Now I'm ready to turn in my vest and my key (although I've been encouraged not to) because I know that without a Zoo to You partner (we don't have any potential van docents in the last couple classes, and the next one won't graduate and get van training until next spring) I likely won't be getting any of the overnight trips. And while I love the zoo, I don't see myself buying a train ticket then taking the train and hour and a half into Albuquerque to volunteer for an hour or two then take the train an hour and a half home. If I were employed, that would be a different story. But I just can't afford it this way.
I find it rather ironic that we had a career day for my last local outreach. Talking to those kids reminded me a lot of all the various dreams I had when I was a kid, and how all the accomplishments of my youth seem somehow diminished or nullified with age. My former partner (who went back to work as a vet tech last year) came back for this one last trip, and we were talking about how we accomplished all these great things in our young adult days, and they somehow feel like they happened in another lifetime. It's been ages since she was a pilot ranked number 100 (23 were chosen) for astronaut training. Now she's giving dogs chemo. It's been ages since I was helping design state of the art testing equipment, and now I'm a former teacher teaching as a volunteer.

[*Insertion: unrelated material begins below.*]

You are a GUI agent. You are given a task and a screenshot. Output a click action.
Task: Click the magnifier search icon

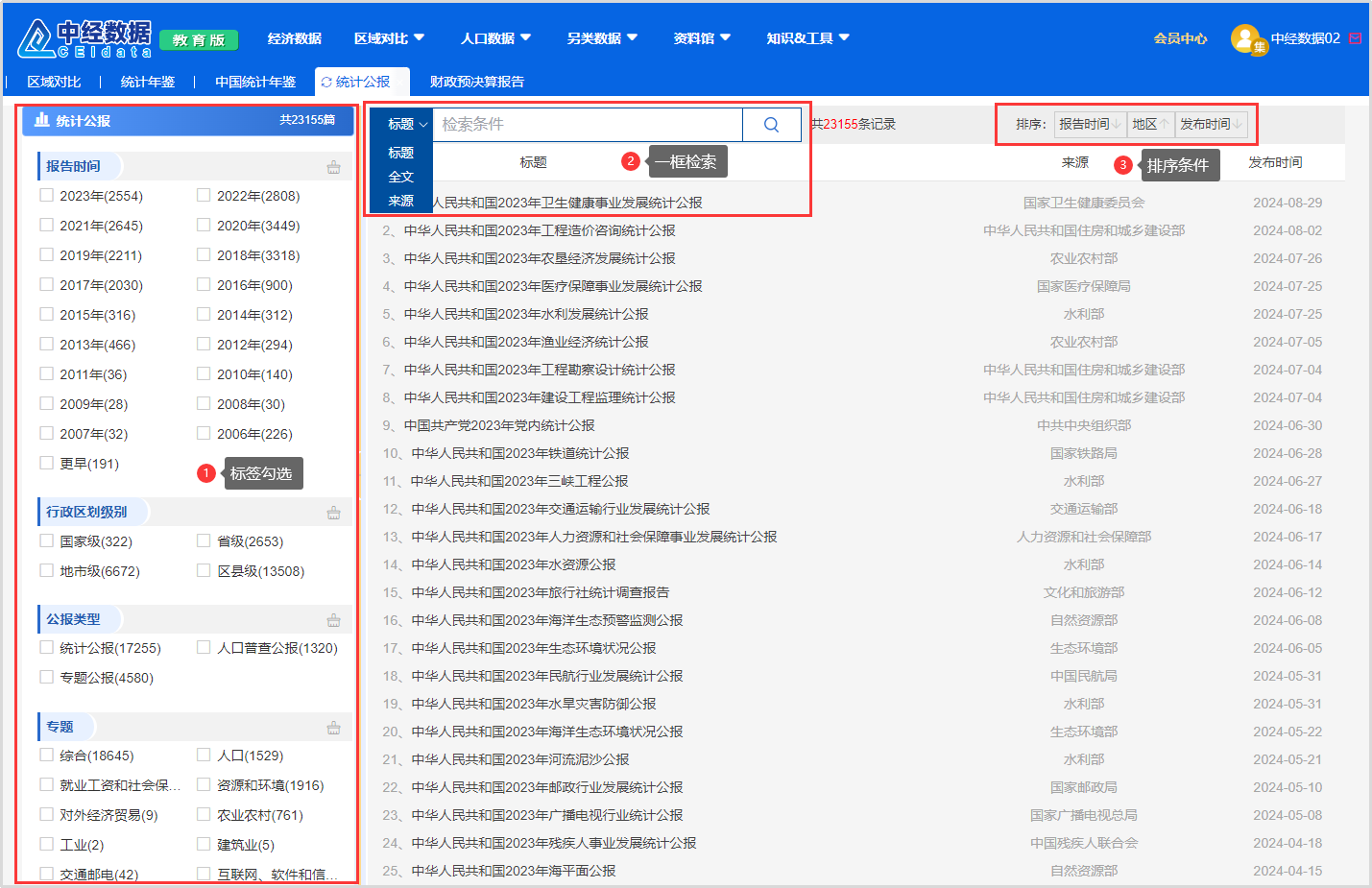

As I say my goodbyes to the BioPark, I'm starting to think of what I want to do, what I want to become, next. In some ways I'm not terribly different from the kids at career day who are more dreaming than thinking of what their future holds. Once again I'm unfettered and have so many options of which direction to go, and as of yet, I don't know which of the paths that lay before me end in a career, in fulfillment, or in dead ends.
I've gotten very comfortable here, and maybe in order to step forward I have to step out of my comfort zone. And so I find myself in these last couple weeks in Albuquerque looking back a lot less than I used to when I move. I've already got these things etched in memory and heart. Instead I'm looking forward.